— Start —

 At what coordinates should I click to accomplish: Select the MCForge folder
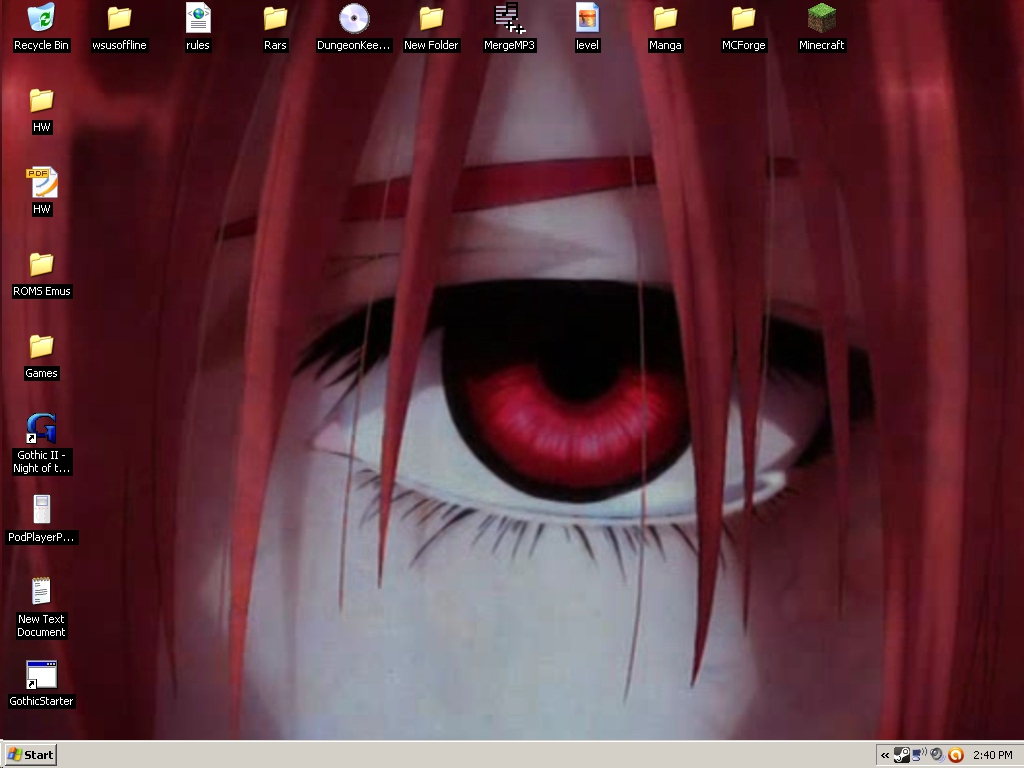pyautogui.click(x=743, y=18)
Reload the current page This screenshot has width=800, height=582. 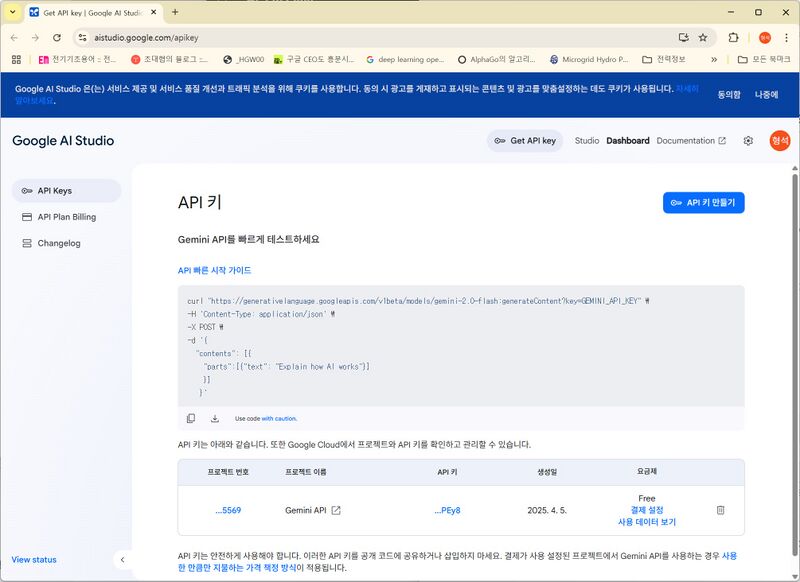[x=57, y=37]
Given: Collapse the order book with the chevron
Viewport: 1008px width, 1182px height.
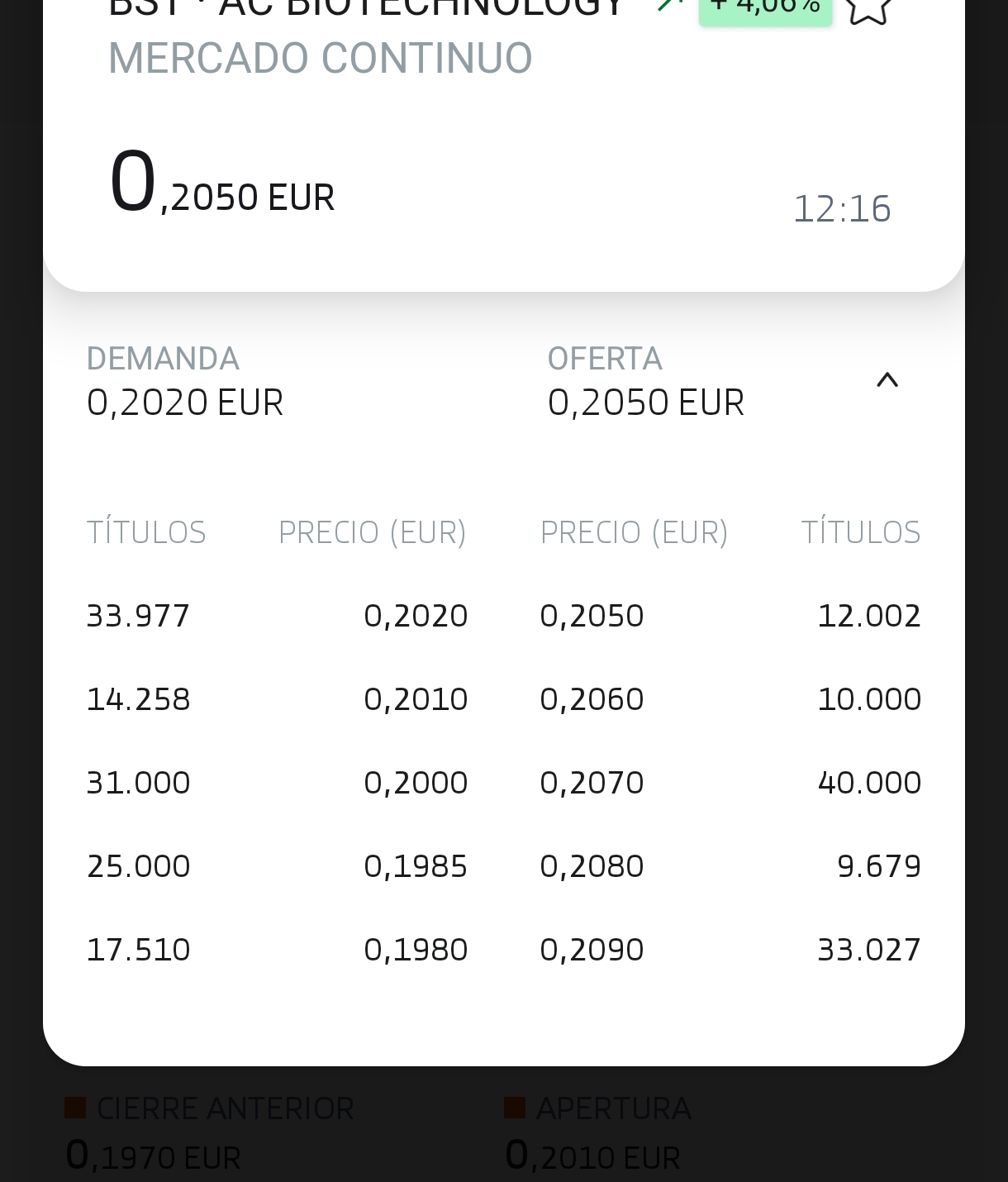Looking at the screenshot, I should pyautogui.click(x=887, y=380).
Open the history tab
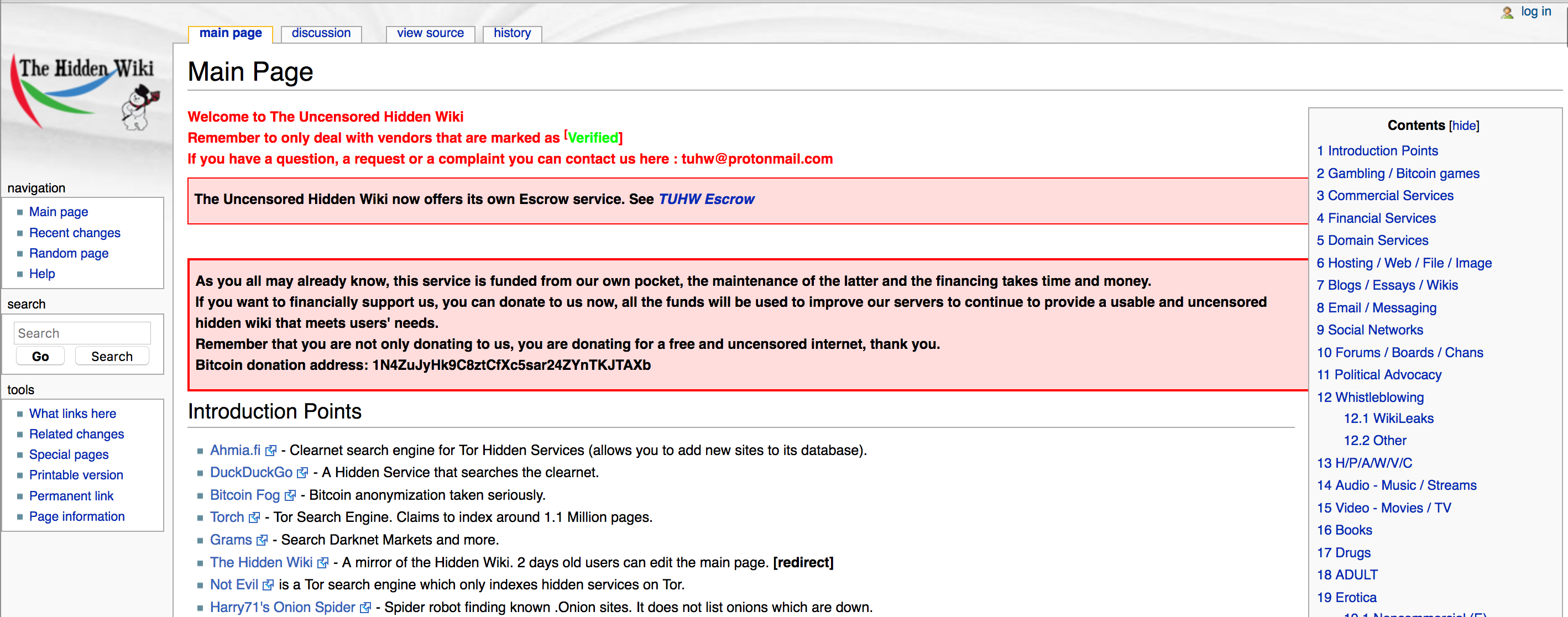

— End —

§ REQUIREMENT: Revise the records from the line containing "Given: Collapse the" through the end of the records, with both ends included. Replace "history" with "positions", keep everything else unchanged, and leave the pictures out of your answer.

§ SOLUTION TO THIS PROBLEM:
Given: Collapse the order book with the chevron
Viewport: 1008px width, 1182px height.
Looking at the screenshot, I should pyautogui.click(x=887, y=380).
Open the positions tab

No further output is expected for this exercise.